Project 1: Colorizing the Prokudin-Gorskii photo collection
CS 194-26 Fall 2020
September 08, 2020
Sergei Mikhailovich Prokudin-Gorskii captured images of the Russian Empire from 1907 onwards ranging from landscapes, to people, to architecture on red, green, and blue glass plates with the intention of producing color photos. When Prokudin-Gorskii left the Russian Empire after the Russian revolution in 1918 his images were lost. Luckily, the plates were recovered and later purchased by the Library of Congress. Now the entire Prokudin-Gorskii collection can be viewed on the Library of Congress webpage. In this project, we first aligned each tri-image and then stacked each plate on top of the other to view the final colorized image that Prokudin-Gorskii intended to create.
The basic idea for aligning the images was to leave the blue plate static, and then apply an align function to the red and green plate in order to align it to the blue plate. From there we stacked the blue plate with the aligned red and aligned green plate to get the final image.
For small images I calculated the sum of squared differences between different vertical and horizontal transformations of the current plate with the blue plate. Since the sum of squared differences measures the square difference of the pixel value, we know that smaller values for SSD means that the image is closer to matching. So, for each vertical and horizontal transformation we find the transformation that results in the minimum SSD and apply that transformation to the current plate. I searched a range of [-20,20] pixels for both the x and y transformation in order to create my small images.

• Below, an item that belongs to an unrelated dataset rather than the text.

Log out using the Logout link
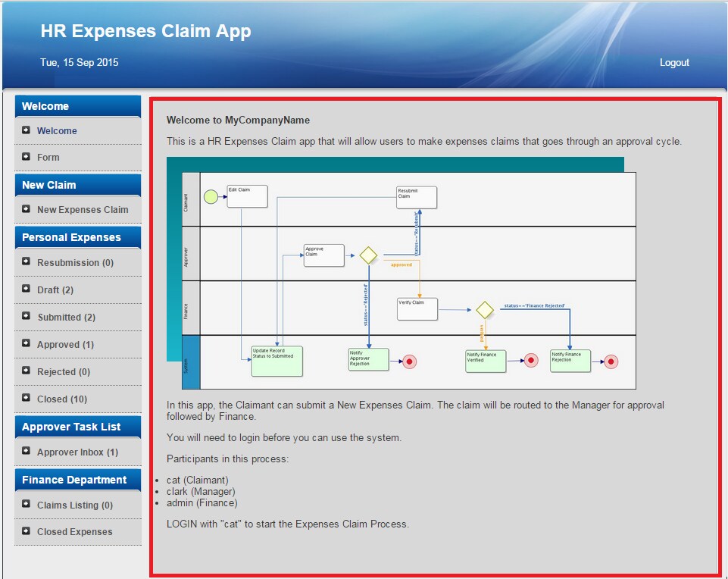This screenshot has height=579, width=728. 674,63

Additionally, I found that the borders on the plates of the image would typically throw off the SSD and result in a less clear image (especially for monastery.jpg), so pre cropping the image helped to focus the SSD on the pixels of the image that actually mattered. The image cropping was: [20:300][40:350] for each plate.
For the high resolution images, the previous method is inneficient. Instead we use an image pyramid (also called a Gaussian pyramid). The idea of the image pyramid is that we start with the original image and repeatedly scale down our image to make it smaller and smaller. When we get to the top level of the pyramid, it is small enough to run an exhaustive search on. Once we get an x and y displacement from the image at the top of the pyramid, we multiply the x and y displacement by the inverse of the scale factor and then search the pixels of the image at the next level of the pyramid to the left and right of these displacements that we could not have previously searched. We continue doing this until we reach the original image at the bottom level of the pyramid. The image pyramid allows us to narrow the range of our search and therefore allows us to align our images in a reasonable amount time. My implementation of the image pyramid takes ~40-50s per image, and I create a pyramid with five levels.

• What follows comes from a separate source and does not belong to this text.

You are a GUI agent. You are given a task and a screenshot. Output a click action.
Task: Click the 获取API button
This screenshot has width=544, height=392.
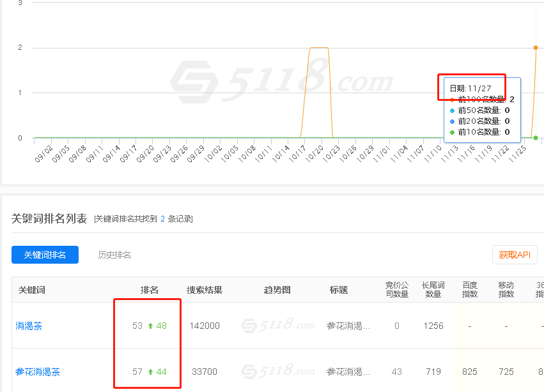coord(515,255)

Like the previous method, I crop the image manually before running the align function to remove inconsistencies due to borders. The image cropping was [200:3000, 200:3500] for each plate.
Note:The Emir photo doesn't align well as shown above. This is due to brightness inconsistencies across the image that make it hard to align using the SSD metric.

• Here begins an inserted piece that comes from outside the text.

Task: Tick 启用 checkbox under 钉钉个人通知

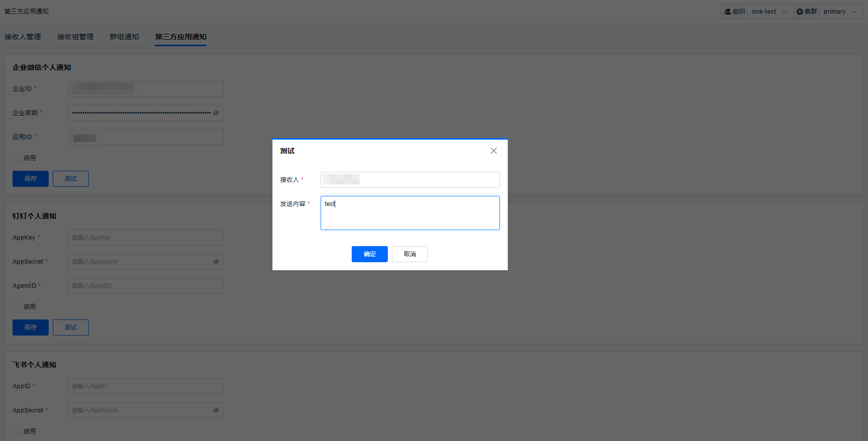Action: click(16, 306)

Castle offset: r[4, 98] g[3, 35]
Emir offset: r[-680, 73] g[24, 49]
Harvesters offset: r[13, 124] g[16, 59]
Icon offset: r[23, 89] g[17, 40]
Lady offset: r[11, 112] g[9, 47]
Melons offset: r[13, 178] g[10, 82]
Onion Church offset: r[36, 108] g[26, 51]
Self Portrait offset:r[36, 175] g[27, 77]
Three Generations offset: r[14, 53] g[11, 111]
Train offset: r[31, 87] g[4, 42]
Workshop offset: r[-12, 104] g[0, 52]
Tobolsk offset: r[3, 6] g[2, 3]
Monastery offset: r[2, 3] g[1, -3]
Cathedral offset: r[-1, 9] g[-1, 2]
Water Lilies offset: r[-28, 117] g[-6, 46]
Mosaic on Wall offset: r[36, 128] g[22, 61]
Apricot Flowers offset: r[33, 117] g[24, 53]